Which of the lines below hold the word "screenshot"? Pull each of them out.

________________________________________

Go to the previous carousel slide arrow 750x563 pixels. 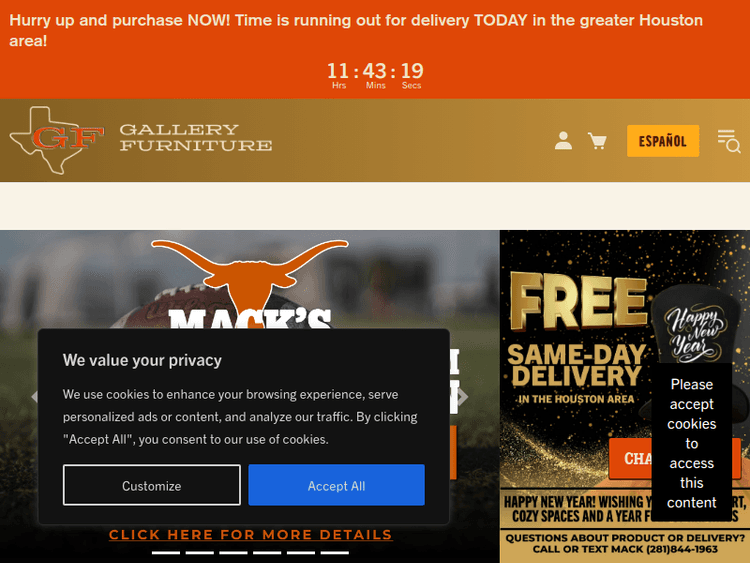tap(34, 397)
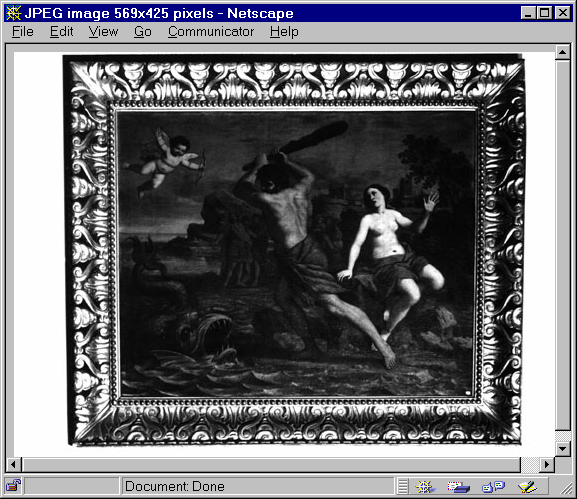Open Navigator from the component bar
The image size is (577, 499).
pos(425,486)
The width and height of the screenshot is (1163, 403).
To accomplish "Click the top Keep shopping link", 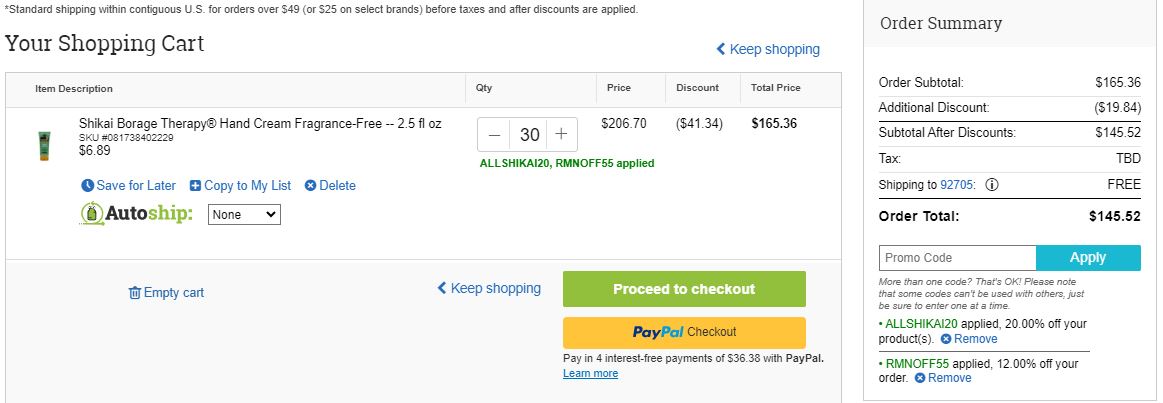I will tap(768, 49).
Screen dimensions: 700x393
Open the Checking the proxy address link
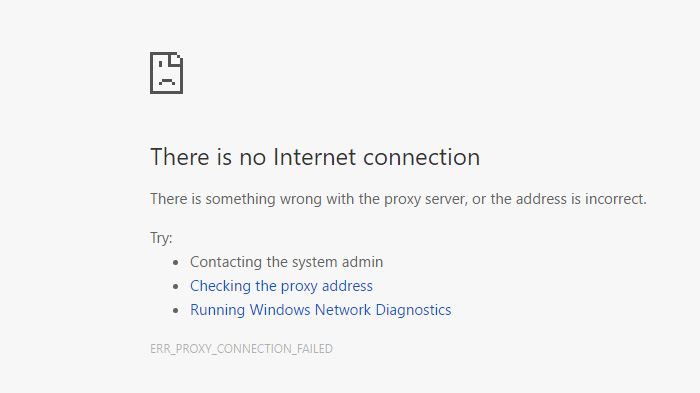[x=281, y=286]
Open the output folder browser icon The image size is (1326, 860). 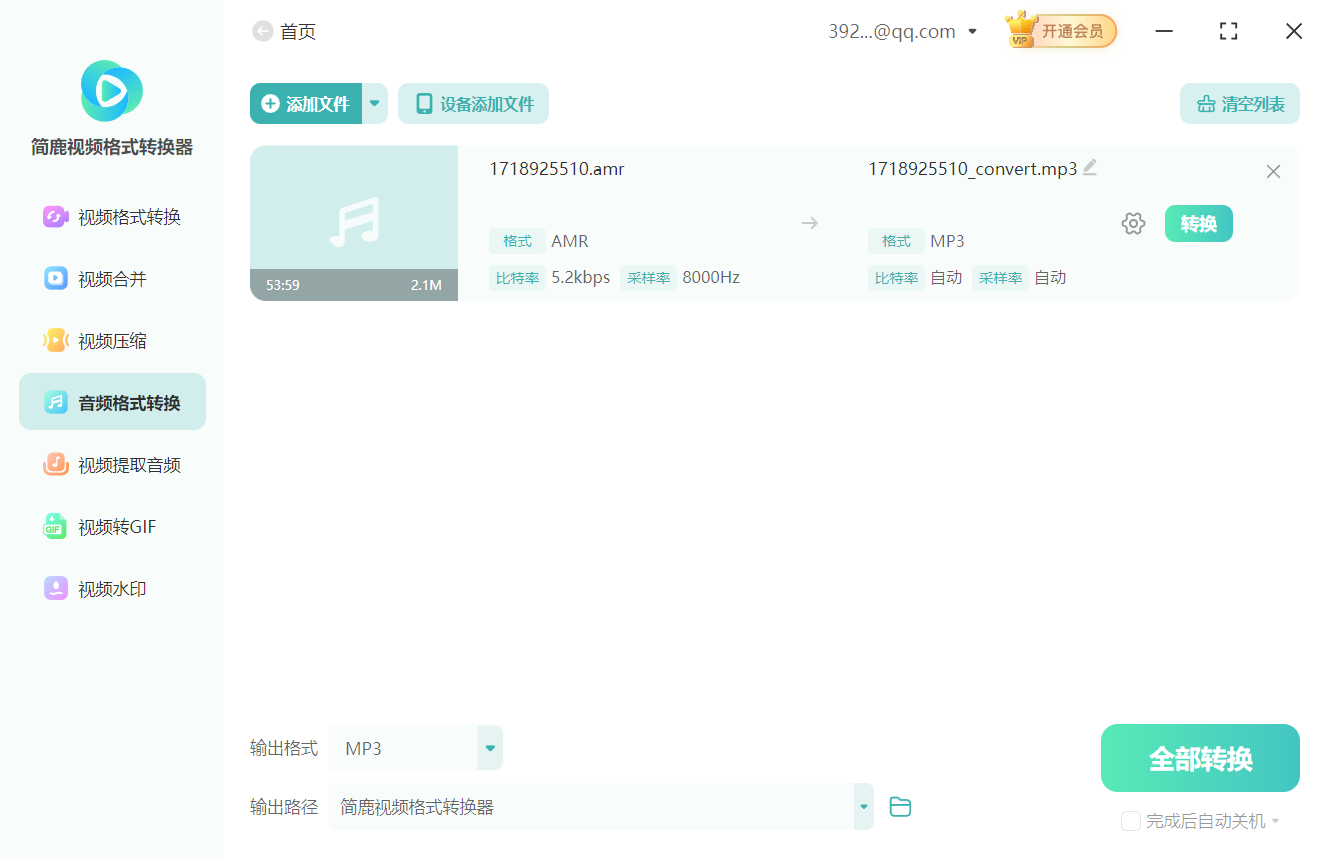pos(899,806)
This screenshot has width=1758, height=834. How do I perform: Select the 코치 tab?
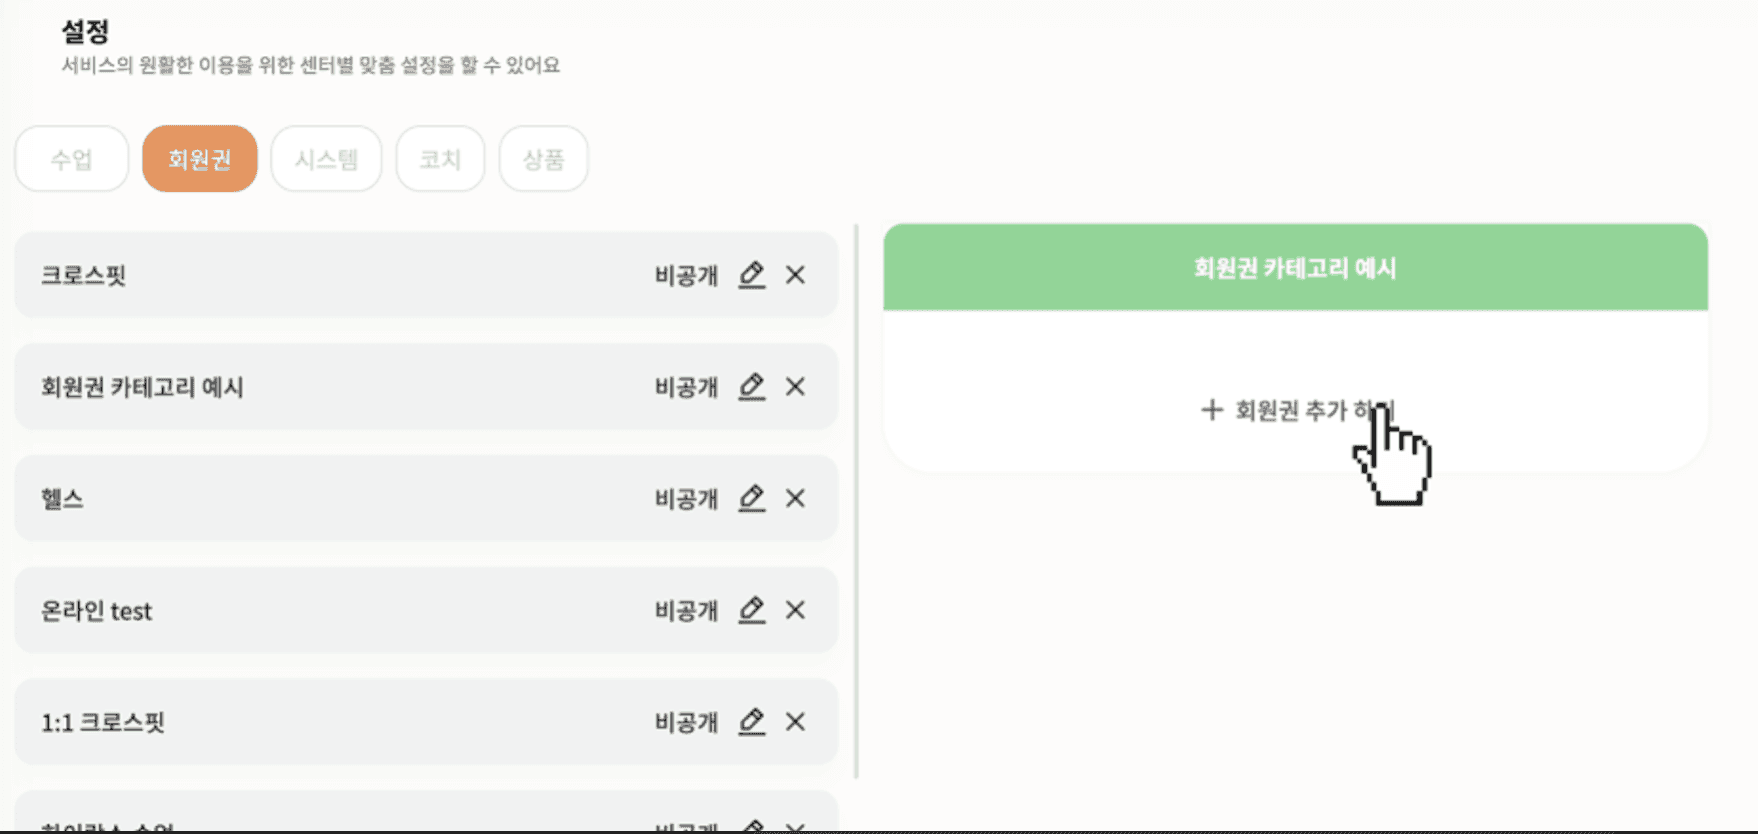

________________________________________

** FINAL ANSWER **
The width and height of the screenshot is (1163, 403).
This screenshot has width=1758, height=834. How do I perform: Select the 코치 tab?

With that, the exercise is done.